Wanna Marchi e la figlia Stefania Nobile sono pronte a tornare in televisione. Le due donne saranno protagoniste di una nuova puntata di Live – Non è la D’Urso per raccontare ancora una volta l’incubo del carcere e l’inizio della seconda vita in Albania.



Wanna Marchi a Live – Non è la D’Urso

Il caso di truffe messo in atto da Wanna Marchi e la figlia Stefania Nobile ancora oggi fa discutere la cronaca italiana. Si tratta di una fitta rete di truffe, con vendita di prodotti e tanto altro che ha fatto sì che le due donne fossero costrette a scontare nove anni carcere per espiare le sue colpe.

Adesso la loro vita si è sposata in Albania, dove madre e figlia si sono concesse una seconda possibilità e dove entrambe sono tornate a fare le imprenditrici ma sembrerebbe in modo onesto. Quanto detto però non le tiene del tutto lontane dell’Italia anche se ancora oggi la nazione non le ha perdonate del tutto, anche se adesso le due donne tornano a essere protagoniste di Live – Non è la D’Urso.

“Abbiamo truffato”

Wanna Marchi aveva avuto modo di raccontare l’inizio della sua seconda vita in occasione del programma promosso da Gabriele Parpiglia qualche tempo fa. L’ex venditrice in quell’occasione la Marchi ha dichiarato: “Abbiamo truffato, abbiamo accettato la pena. In carcere ci hanno accolto con i mitra e non ci hanno curato a dovere e abbiamo rischiato la vita”. In particolar modo, Wanna Marchi continua dicendo: “La gente non comprava i nostri prodotti, ma comprava noi. Lo sciogli pancia nemmeno esisteva. È nato per caso in autostrada, una sera, di notte. Lo compravano tutti dall’Italia alla Spagna”.

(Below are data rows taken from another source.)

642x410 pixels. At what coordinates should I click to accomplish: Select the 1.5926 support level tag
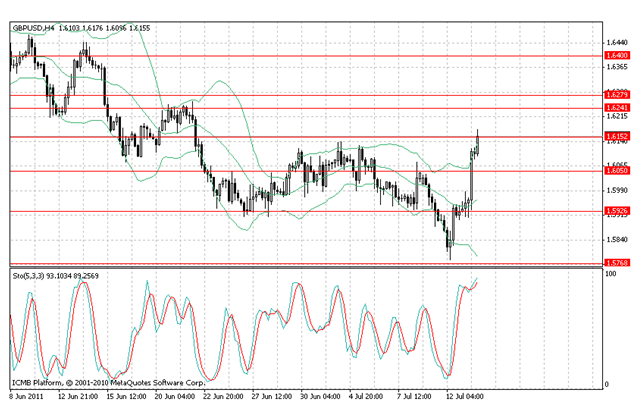[616, 211]

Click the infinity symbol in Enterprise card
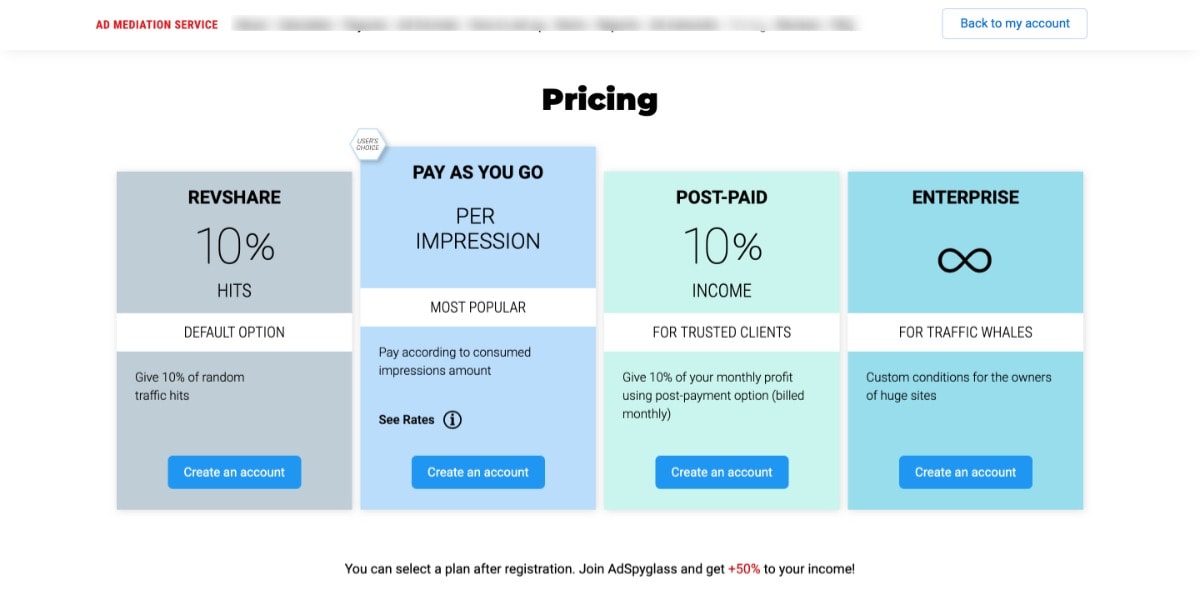coord(965,261)
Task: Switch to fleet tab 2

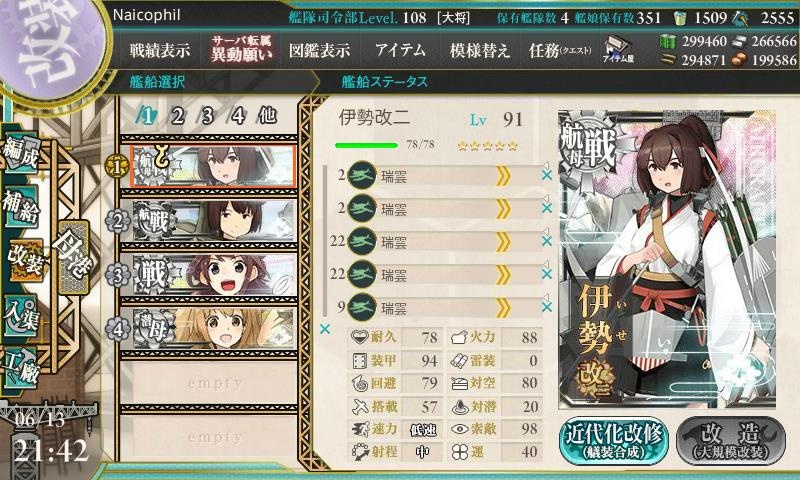Action: pyautogui.click(x=177, y=116)
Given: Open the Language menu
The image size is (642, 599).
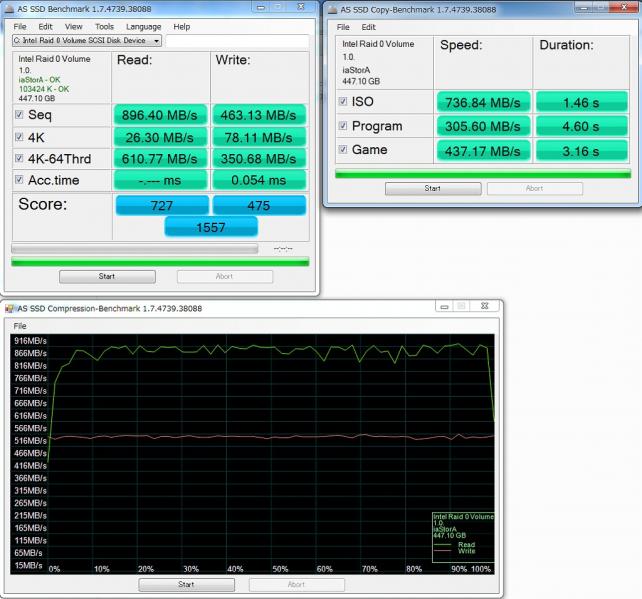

Wanna Marci spaventata dall’Italia

Già in occasione dell’intervista rilasciata a Gabriele Parpiglia, Wanna Marchi si era sfogata dicendo: “L’Italia ci odia. Nessuno ci faceva più lavorare e noi ne avevamo bisogno”.

La vita dell’ex venditrice e della figlia Stefania Nobile è cominciata in Albania, dove adesso continua a lavorare come imprenditrici di successo: “Siamo arrivate in Albania per caso, trovando una terra ospitale che ci ha permesso di essere quello che siamo: brave imprenditrici. Volevano che ci suicidassimo, ma noi ce l’abbiamo fatta. In carcere ci hanno accolto con i mitra, non ci hanno curato a dovere e abbiamo rischiato la vita. L’Albania ci ha ridato una nuova dignità. L’Italia ci odia ma noi abbiamo pagato il nostro debito con la giustizia e non abbiamo paura di nessuno. Se il diavolo ci incontra, si sposta”.